The seven-membered lactam morphinans may have a (−) or a (+) orientation with respect to the rotation of polarized light. More specifically, each chiral center of the morphinan may have an R or an S configuration. In some embodiments, the seven-membered lactam morphinans have at least four chiral centers C-5, C-9, C-13, and C-14. Thus, the configurations C-5, C-9, C-13, and C-14, respectively, may be stereocenters of the lactam morphinans are chosen from RRRR, RRRS, RRSR, RRSS, RSRS, RSRR, RSSR, RSSS, SRRR, SRRS, SRSR, SRSS, SSRS, SSRR, SSSR, and SSSS, respectively. In another aspect, the C-5, C-9, C-13, and C-14 stereocenters of the seven-membered lactam-morphinans are chosen from RRSR, SRSR, RSRS, and SSRS, respectively. In another embodiment, the C-5, C-9, C-13, and C-14 stereocenters of the seven-membered lactam morphinans are RRSR, respectively. In still another embodiment, the C-5, C-9, C-13, and C-14 stereocenters of the seven-membered lactam morphinans are SSRS, respectively. In some aspects of the invention, the keto-morphinans are (+)-morphinans. In other aspects of the invention, the keto-morphinans are (−)-morphinans.

Definitions

When introducing elements of the embodiments described herein, the articles “a”, “an”, “the” and “said” are intended to mean that there are one or more of the elements. The terms “comprising”, “including” and “having” are intended to be inclusive and mean that there may be additional elements other than the listed elements.
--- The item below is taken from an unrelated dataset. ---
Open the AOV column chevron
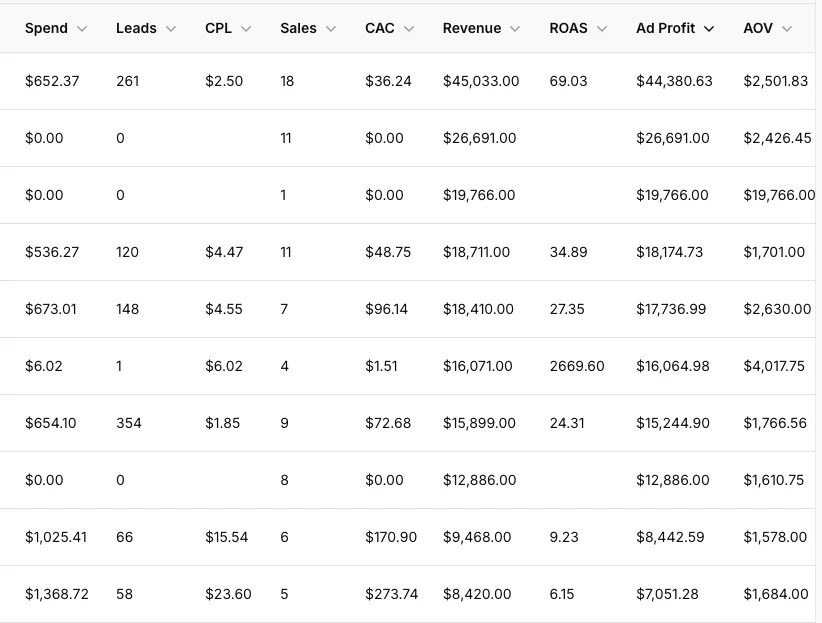The width and height of the screenshot is (822, 623). pyautogui.click(x=787, y=29)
The compounds described herein have asymmetric centers. Compounds of the present invention containing an asymmetrically substituted atom may be isolated in optically active or racemic form. All chiral, diastereomeric, racemic forms and all geometric isomeric forms of a structure are intended, unless the specific stereochemistry or isomeric form is specifically indicated.
The term “acyl,” as used herein alone or as part of another group, denotes the moiety formed by removal of the hydroxyl group from the group COON of an organic carboxylic acid, e.g., RC(O)—, wherein R is R¹, R¹O—, R¹R²N—, or R¹S—, R¹is hydrocarbyl, heterosubstituted hydrocarbyl, or heterocyclo, and R²is hydrogen, hydrocarbyl, or substituted hydrocarbyl.
The term “acyloxy,” as used herein alone or as part of another group, denotes an acyl group as described above bonded through an oxygen linkage (O), e.g., RC(O)O— wherein R is as defined in connection with the term “acyl.”
The term “allyl,” as used herein not only refers to compound containing the simple allyl group (CH₂═CH—CH₂—), but also to compounds that contain substituted allyl groups or allyl groups forming part of a ring system.
The term “alkyl” as used herein describes groups which are preferably lower alkyl containing from one to eight carbon atoms in the principal chain and up to 20 carbon atoms. They may be straight or branched chain or cyclic and include methyl, ethyl, propyl, isopropyl, butyl, hexyl and the like.
The term “alkenyl” as used herein describes groups which are preferably lower alkenyl containing from two to eight carbon atoms in the principal chain and up to 20 carbon atoms. They may be straight or branched chain or cyclic and include ethenyl, propenyl, isopropenyl, butenyl, isobutenyl, hexenyl, and the like.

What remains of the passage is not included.